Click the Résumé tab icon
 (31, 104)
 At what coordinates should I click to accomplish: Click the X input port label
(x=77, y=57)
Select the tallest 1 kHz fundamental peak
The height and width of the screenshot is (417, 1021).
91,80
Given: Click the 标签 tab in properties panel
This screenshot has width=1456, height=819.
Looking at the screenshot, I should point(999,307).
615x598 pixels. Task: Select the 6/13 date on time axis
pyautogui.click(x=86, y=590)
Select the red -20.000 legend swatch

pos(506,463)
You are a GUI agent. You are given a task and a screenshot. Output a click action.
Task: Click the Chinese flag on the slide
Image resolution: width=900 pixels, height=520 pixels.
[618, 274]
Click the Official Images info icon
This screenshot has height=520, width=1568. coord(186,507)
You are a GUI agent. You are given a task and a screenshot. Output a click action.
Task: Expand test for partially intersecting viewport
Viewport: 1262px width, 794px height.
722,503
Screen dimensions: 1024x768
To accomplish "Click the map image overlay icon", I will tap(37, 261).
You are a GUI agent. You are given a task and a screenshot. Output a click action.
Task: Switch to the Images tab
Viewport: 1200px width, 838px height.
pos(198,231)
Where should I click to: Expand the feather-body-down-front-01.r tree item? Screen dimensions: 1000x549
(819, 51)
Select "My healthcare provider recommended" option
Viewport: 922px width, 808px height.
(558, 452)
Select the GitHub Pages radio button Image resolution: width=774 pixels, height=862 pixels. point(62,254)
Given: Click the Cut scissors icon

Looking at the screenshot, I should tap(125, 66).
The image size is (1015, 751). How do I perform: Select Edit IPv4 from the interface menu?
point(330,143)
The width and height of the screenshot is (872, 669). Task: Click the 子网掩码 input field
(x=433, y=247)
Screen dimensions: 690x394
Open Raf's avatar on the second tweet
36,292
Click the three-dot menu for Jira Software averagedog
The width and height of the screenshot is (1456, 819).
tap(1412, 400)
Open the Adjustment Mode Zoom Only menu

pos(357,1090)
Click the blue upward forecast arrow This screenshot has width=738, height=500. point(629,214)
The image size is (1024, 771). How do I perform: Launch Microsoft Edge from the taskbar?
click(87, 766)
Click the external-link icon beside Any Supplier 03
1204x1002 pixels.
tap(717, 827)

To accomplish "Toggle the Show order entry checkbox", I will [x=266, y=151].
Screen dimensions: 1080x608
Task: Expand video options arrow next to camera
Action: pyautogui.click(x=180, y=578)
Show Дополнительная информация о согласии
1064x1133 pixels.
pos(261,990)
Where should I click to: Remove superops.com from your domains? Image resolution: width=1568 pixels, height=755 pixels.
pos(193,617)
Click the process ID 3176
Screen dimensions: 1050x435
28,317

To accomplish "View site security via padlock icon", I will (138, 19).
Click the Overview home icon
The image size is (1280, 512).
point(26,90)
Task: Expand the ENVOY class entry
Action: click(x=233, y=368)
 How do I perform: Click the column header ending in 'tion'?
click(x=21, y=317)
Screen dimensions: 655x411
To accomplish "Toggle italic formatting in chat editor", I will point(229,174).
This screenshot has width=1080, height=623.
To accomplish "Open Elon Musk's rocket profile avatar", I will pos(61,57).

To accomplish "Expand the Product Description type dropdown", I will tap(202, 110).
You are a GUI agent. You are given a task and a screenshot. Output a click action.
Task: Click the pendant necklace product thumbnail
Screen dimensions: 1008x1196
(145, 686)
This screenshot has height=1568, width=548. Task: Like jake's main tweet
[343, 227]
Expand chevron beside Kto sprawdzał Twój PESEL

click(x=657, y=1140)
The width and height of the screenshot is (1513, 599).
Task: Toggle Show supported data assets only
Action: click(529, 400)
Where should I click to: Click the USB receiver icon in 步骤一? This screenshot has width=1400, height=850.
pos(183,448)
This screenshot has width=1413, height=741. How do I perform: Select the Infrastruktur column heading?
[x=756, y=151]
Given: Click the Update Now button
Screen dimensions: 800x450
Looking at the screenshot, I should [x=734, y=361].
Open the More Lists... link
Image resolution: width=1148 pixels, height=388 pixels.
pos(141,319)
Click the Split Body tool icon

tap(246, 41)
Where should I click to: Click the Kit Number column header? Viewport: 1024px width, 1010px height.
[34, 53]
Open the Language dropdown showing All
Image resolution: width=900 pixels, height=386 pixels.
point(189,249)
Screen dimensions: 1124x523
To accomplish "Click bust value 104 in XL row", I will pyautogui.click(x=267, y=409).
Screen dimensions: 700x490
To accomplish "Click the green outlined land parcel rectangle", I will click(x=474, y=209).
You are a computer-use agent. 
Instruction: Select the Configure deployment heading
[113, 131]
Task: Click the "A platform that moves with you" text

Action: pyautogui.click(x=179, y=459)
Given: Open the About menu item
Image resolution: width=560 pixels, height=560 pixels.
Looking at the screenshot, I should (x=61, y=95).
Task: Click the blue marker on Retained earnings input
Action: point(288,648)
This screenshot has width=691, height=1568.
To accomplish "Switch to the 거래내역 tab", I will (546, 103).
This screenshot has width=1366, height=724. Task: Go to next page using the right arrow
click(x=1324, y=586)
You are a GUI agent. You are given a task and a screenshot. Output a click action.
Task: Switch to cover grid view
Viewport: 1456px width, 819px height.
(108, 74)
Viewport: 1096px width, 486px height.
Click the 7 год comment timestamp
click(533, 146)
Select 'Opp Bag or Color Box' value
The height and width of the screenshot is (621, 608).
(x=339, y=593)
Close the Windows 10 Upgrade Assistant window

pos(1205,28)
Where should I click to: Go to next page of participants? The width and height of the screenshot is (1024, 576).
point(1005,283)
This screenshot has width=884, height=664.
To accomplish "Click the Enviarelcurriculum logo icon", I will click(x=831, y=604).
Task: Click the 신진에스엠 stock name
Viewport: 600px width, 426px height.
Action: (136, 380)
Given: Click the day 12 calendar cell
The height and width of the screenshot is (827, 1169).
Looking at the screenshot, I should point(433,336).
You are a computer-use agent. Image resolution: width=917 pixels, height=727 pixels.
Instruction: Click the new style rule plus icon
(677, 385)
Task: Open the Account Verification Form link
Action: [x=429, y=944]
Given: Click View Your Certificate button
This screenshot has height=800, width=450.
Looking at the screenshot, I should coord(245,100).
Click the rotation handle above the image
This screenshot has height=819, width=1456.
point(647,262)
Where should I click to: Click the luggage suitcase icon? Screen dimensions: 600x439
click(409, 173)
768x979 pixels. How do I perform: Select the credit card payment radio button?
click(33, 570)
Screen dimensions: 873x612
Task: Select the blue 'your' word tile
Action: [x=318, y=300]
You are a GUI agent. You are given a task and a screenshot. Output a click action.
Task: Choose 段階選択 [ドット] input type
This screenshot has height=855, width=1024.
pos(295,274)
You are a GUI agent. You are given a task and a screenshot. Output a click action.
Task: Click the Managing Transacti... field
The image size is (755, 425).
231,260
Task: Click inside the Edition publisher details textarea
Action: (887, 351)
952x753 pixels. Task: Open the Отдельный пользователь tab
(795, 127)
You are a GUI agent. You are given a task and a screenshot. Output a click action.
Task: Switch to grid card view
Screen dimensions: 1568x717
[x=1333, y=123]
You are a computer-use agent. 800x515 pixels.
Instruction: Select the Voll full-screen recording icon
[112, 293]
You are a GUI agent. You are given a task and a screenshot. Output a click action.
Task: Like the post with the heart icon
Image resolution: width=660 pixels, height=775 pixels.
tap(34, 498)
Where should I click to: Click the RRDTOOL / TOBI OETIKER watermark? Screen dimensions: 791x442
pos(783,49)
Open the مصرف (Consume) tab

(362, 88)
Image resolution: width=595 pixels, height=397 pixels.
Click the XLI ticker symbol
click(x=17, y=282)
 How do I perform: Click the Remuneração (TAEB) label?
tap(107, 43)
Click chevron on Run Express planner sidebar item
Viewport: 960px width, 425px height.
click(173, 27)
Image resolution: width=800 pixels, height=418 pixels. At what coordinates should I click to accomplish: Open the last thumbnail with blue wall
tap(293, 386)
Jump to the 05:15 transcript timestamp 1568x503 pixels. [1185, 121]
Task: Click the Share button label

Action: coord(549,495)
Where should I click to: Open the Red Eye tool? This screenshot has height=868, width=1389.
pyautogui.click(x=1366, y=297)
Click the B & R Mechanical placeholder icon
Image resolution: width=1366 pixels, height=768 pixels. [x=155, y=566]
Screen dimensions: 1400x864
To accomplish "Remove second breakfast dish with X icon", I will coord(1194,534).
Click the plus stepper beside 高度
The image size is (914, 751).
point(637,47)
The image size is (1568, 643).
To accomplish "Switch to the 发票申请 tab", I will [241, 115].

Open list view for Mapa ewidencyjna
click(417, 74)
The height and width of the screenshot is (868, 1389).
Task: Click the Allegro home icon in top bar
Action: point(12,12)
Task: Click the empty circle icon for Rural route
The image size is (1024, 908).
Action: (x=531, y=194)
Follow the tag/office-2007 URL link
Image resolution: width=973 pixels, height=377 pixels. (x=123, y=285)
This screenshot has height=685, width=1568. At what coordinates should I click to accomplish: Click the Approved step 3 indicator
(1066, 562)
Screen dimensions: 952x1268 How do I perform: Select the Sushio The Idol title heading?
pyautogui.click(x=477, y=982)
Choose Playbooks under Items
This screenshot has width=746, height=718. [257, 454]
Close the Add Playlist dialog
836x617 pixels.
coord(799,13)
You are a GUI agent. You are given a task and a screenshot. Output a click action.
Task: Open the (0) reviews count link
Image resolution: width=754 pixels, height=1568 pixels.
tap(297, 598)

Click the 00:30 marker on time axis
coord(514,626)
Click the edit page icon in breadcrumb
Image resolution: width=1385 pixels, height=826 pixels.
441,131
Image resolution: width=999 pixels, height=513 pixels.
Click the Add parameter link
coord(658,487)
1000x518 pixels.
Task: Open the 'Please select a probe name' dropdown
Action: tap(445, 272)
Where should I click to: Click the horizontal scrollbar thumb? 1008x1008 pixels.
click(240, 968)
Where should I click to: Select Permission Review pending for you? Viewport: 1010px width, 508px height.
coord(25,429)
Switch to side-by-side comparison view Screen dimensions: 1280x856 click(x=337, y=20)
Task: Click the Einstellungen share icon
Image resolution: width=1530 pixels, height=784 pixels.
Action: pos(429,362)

--- --- ---

◆ **Work order**: An exact copy of the lines above between the line holding "Task: Expand test" and the line holding "Select the GitHub", inclusive, is the whole answer.

◆ **Result of this exercise**:
Task: Expand test for partially intersecting viewport
Viewport: 1262px width, 794px height.
722,503
Screen dimensions: 1024x768
To accomplish "Click the map image overlay icon", I will tap(37, 261).
You are a GUI agent. You are given a task and a screenshot. Output a click action.
Task: Switch to the Images tab
Viewport: 1200px width, 838px height.
pos(198,231)
Where should I click to: Expand the feather-body-down-front-01.r tree item? Screen dimensions: 1000x549
(819, 51)
Select "My healthcare provider recommended" option
Viewport: 922px width, 808px height.
(558, 452)
Select the GitHub Pages radio button Image resolution: width=774 pixels, height=862 pixels. point(62,254)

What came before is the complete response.